Answer: one large hotdog


----------



## starblob (Oct 23, 2005)

Edit: _What_ is the kilojoule equivalent of eating 21.5 tim tams.

Answer: Square Pegs.


----------



## anonymid (Oct 16, 2005)

What, if they're small enough, _will_ fit into round holes?

A: goldfish


----------



## danielk (Jun 4, 2008)

Can provide hours of entertainment for our feline friends.

A: The Olympic games.


----------



## refined_rascal (Dec 20, 2005)

Q: In which international festival of sport will Marion Jones NOT be competing...erm... ever again?

A: indecent exposure


----------



## starblob (Oct 23, 2005)

Q: What misdemeanor offence is both somehwhat shocking and hilarious at the same time?

A: Orange tan.


----------



## Formerly Artie (Jun 26, 2007)

Q: What gets a Tang employee fired for leaving out the 'g' on an advertisement billboard?

A: Wormwood


----------



## pabs (Jul 21, 2006)

Q: what facility holds people at her majestys pleasure in London?

A: falling asleep


----------



## refined_rascal (Dec 20, 2005)

Q: What is almost impossible to avoid doing, whilst enduring four hours of Eastern European arthouse cinema?

Is it:
A) shooting the projectionist
B) shooting the person who invited you in the first place
c) shooting yourself
d) Falling asleep
-------------------------------------------------------------

A: Muffin the mule


----------



## starblob (Oct 23, 2005)

Q: What was the original name of Eeyore in Winnie the Pooh?

A: Shredded tofu.


----------



## refined_rascal (Dec 20, 2005)

Q: What is a tasty treat that kids just love to eat?

A: Penguins


----------



## seanybhoy (Mar 2, 2008)

Q: What animal walks like it's crapped itself ?

A: Brownies.


----------



## pabs (Jul 21, 2006)

Q: What word can instantly make you feel hungry?

A: social anxiety


----------



## RubyTuesday (Aug 3, 2007)

Q: What's a good example of 'a living hell'?
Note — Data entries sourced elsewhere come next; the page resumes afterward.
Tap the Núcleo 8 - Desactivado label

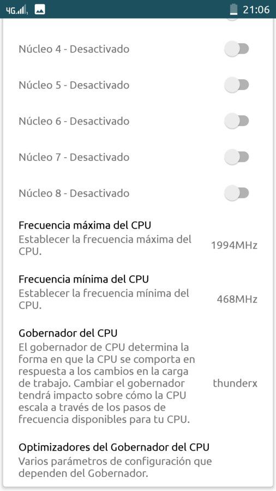click(74, 193)
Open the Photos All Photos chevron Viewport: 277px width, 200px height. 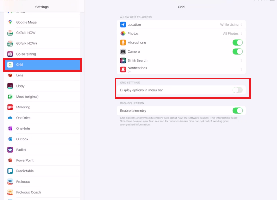click(242, 33)
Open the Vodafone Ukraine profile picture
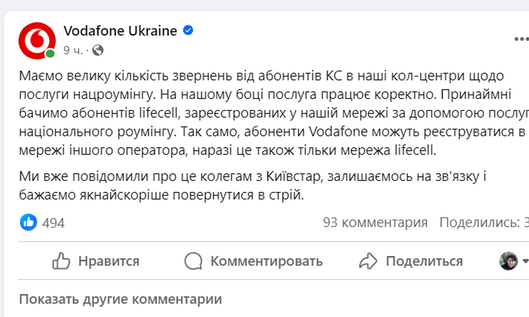This screenshot has height=317, width=529. (x=37, y=41)
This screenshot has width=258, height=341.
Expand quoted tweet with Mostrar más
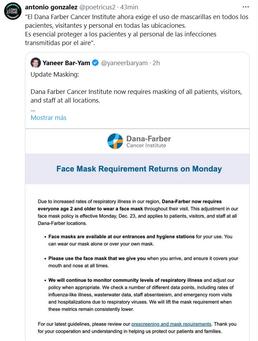[49, 117]
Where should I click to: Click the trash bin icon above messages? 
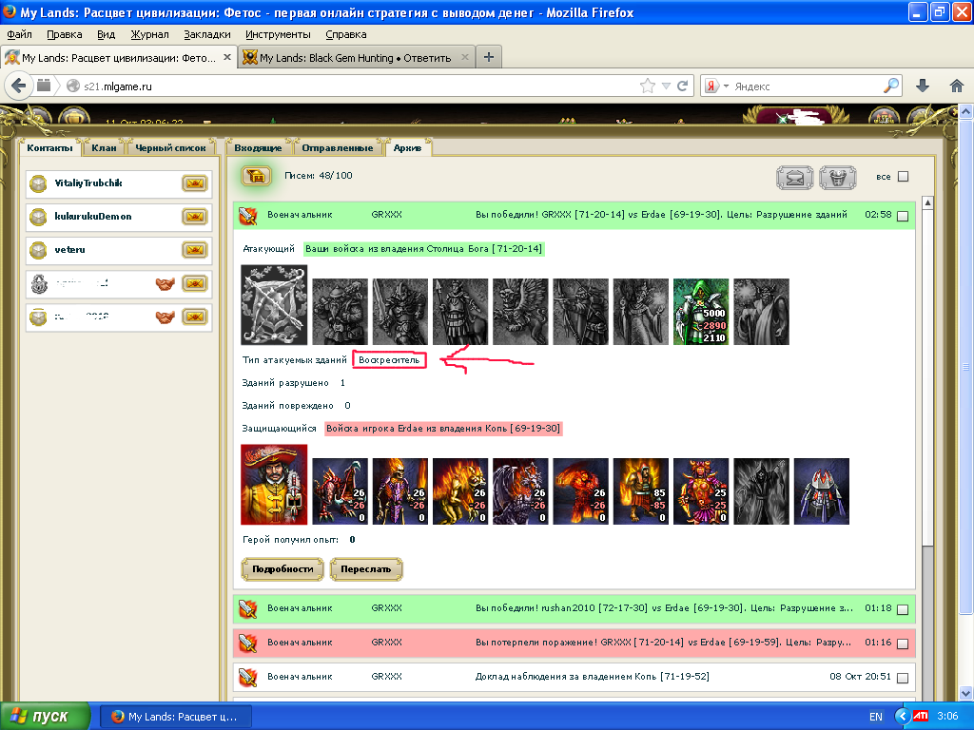[837, 177]
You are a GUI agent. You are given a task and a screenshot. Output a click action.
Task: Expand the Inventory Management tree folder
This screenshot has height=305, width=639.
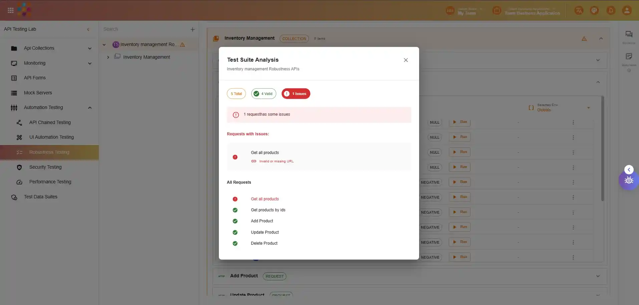coord(108,57)
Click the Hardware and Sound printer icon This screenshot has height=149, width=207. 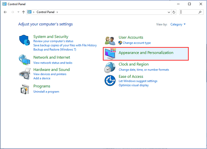[25, 73]
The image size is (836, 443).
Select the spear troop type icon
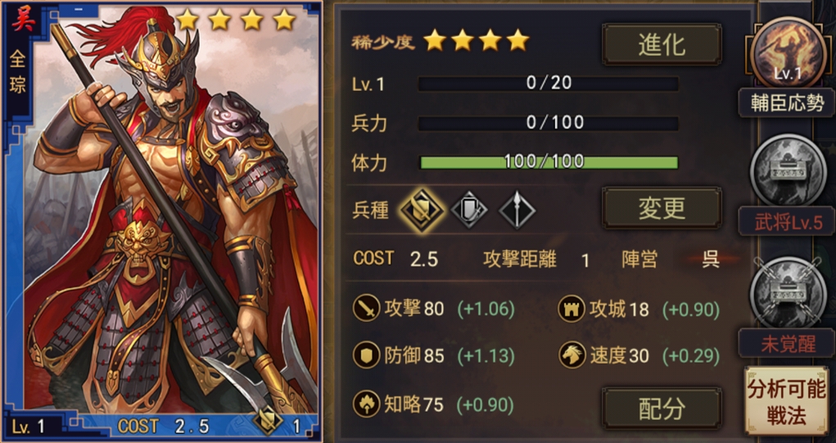pos(517,210)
A. The nicest people in the world.


----------



## refined_rascal (Dec 20, 2005)

Q: Anne Coulter, Osama Bin-laden and Bill O'reilly are considered, amongst the criminally insane, to be - what?

A: Bicycle pump.


----------



## njodis (Nov 8, 2006)

Q: Heeeey, buddy, what's that in your pants?

A: No, but it sounds tempting.


----------



## RubyTuesday (Aug 3, 2007)

Q: Have you ever been to a gay bar? (sorry, Njodis!! haha!)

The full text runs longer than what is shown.